Does this mean we are creating position vectors for 512 different positions? If so, I feel like that doesn’t make sense. The first word of a sentence could be at position 1 and position 242 in one case, but in another case position 242 could be the last word in a sentence (or any word).
I used the same style of position embedding as did Bloem - that is my position embedding layer is
nn.Embedding(word_embedding_size, len_longest_sequence). I am getting good results, yet I feel quite confused about the position embeddings.
I think your understanding is correct. Transformers do not encode the sequential nature of their inputs. Hence, we need positional encoding to add that notion during training. For an input sequence of length 512, it can consist of multiple sentences attached together and fed in a sequence.

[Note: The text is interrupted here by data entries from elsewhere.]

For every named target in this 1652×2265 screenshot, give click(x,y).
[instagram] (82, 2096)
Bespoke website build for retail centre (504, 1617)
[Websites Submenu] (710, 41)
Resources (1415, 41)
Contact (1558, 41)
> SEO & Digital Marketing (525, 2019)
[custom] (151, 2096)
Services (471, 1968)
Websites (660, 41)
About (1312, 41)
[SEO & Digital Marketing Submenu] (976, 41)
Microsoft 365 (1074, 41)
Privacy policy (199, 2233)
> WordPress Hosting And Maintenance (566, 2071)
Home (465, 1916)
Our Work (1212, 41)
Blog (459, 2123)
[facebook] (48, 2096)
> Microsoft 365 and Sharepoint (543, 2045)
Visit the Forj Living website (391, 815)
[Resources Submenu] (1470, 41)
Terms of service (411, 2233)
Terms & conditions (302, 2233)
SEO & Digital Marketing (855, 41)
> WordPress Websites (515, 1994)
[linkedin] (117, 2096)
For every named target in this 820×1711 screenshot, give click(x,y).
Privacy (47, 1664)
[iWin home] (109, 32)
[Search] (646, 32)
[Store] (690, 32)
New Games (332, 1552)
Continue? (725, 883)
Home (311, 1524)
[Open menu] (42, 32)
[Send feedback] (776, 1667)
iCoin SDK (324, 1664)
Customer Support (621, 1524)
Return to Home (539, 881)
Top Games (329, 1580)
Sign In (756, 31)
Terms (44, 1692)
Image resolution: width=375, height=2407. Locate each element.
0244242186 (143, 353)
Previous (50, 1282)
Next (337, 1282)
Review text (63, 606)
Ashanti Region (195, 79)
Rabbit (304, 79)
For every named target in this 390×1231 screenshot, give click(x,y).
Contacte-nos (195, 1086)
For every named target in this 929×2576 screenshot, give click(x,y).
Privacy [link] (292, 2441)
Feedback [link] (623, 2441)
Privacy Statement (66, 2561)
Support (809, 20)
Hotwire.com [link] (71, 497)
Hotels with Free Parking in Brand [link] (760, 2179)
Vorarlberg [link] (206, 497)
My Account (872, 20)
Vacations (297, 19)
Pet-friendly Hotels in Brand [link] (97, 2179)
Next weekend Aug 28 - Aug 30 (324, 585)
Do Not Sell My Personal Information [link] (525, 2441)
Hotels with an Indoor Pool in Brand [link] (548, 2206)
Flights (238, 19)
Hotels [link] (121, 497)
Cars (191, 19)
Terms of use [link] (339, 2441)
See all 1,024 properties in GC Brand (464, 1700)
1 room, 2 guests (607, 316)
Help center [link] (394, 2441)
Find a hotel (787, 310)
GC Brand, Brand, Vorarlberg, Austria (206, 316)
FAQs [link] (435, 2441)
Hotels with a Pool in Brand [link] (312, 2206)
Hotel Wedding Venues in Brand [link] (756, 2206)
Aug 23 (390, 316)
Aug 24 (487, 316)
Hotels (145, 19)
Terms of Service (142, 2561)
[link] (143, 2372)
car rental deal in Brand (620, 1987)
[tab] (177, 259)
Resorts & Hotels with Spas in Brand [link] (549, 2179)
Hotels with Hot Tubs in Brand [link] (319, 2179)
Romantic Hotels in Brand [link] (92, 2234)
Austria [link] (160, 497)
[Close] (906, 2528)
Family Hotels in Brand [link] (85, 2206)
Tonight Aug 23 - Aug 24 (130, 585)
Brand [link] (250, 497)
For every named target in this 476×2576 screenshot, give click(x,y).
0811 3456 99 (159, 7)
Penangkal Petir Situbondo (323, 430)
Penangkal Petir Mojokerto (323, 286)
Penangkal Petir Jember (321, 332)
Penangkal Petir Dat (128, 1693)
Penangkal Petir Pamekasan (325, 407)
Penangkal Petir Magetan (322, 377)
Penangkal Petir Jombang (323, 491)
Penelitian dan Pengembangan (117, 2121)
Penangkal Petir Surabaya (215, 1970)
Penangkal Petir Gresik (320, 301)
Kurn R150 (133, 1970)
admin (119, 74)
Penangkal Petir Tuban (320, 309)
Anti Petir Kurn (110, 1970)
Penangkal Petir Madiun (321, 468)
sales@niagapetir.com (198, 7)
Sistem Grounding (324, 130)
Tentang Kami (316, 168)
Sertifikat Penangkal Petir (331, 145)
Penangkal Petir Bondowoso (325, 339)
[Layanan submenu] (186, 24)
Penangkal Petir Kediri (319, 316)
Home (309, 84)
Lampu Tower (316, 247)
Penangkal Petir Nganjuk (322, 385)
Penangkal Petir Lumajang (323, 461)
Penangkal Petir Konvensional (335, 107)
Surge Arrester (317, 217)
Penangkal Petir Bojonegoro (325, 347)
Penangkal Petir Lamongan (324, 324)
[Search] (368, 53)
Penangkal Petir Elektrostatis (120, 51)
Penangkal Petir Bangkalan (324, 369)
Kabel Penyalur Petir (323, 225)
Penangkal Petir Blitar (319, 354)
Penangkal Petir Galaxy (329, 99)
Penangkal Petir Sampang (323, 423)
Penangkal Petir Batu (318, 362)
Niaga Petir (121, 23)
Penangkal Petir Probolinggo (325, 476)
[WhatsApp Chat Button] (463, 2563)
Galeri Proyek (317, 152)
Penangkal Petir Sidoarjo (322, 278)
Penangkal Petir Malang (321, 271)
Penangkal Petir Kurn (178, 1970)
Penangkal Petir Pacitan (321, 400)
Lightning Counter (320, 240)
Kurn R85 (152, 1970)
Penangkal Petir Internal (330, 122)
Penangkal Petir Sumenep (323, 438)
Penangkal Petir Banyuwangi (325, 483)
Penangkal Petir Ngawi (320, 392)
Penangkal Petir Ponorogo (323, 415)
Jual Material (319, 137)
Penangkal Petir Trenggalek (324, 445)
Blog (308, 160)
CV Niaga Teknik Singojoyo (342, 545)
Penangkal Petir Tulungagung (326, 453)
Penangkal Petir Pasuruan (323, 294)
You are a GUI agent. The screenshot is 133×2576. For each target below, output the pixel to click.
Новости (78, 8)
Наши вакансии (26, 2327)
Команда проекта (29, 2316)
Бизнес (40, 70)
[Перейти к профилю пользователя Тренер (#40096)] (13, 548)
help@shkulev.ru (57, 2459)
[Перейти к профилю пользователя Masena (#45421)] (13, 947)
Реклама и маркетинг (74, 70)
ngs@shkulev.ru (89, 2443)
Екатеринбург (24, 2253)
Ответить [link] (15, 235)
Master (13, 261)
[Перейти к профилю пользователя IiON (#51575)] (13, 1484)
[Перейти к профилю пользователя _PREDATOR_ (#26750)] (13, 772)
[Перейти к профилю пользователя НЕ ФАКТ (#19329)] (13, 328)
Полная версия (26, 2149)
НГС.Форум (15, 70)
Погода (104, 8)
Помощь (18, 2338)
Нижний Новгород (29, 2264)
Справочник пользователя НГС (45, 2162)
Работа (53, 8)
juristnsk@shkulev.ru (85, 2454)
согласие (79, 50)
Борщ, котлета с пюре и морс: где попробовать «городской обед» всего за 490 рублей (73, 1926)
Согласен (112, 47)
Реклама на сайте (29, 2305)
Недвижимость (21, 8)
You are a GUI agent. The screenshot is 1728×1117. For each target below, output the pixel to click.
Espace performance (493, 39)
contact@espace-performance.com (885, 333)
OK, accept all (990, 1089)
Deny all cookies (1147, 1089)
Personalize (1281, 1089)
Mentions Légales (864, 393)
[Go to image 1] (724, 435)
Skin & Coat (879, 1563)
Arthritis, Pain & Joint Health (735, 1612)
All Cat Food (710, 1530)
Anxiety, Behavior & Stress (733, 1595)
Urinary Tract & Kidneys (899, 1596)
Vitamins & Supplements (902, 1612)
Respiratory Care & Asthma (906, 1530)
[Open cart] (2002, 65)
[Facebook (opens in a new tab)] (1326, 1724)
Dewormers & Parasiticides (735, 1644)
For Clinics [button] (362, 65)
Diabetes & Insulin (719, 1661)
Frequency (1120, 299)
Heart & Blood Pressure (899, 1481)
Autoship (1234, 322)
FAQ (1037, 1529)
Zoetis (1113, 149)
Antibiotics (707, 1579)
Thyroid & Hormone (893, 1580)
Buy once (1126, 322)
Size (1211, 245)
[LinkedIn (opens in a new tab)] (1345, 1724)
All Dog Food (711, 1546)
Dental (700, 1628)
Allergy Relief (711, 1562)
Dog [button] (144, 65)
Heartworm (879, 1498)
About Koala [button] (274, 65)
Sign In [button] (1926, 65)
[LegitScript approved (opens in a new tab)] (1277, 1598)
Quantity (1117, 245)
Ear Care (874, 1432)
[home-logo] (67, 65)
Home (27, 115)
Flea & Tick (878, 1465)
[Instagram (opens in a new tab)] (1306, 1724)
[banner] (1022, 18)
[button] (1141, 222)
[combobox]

eg: for an input sequence of length 8:
a1 a2 a3 a4. b1 b2 b3 b4 which consist of two sentences:
a1 a2 a3 a4 and
b1 b2 b3 b4, the corresponding positions would be
1 2 3 4 5 6 7 8. This is still valid because
a1 comes before
b1 comes before
b2. Although, it also implies
a1 comes before
b1 and that’s fine.
Thank you for your reply! I’m glad I am on the right track. However, I still feel confused about the concept of position embedding for an entire sequence of sentences.
Suppose another input sequence is also length 8:
c1 c2 c3 c4 c5. d1 d2 d3. Our position 5 corresponds to the last word of a sentence in my sample and the first word of the sentence in your sample. Position 5 could be the middle of a sentence for a third sample. What exactly is position 5 learning then?
The embedding vectors for “cat” vs. “dog” make sense - they are different words that can be mapped to a similar vector space (e.g., animal, four legs, etc.). But the meaning of position 5 seems random in this example. It can be early sentence, mid-sentence, or late sentence. The only deterministic thing about it seems to be that it comes after position 4 and before position 6. But positions 4 and 6 can mean different things depending on the sample (similarly, positions 254 and 256 can mean different things).
I plan to spend a lot of time studying this and related issues to come to a deeper understanding. But in the meantime I am hoping to gain some high level intuition to what the position embeddings mean. I found a paper that seems to get at the question. I hope to find some insights.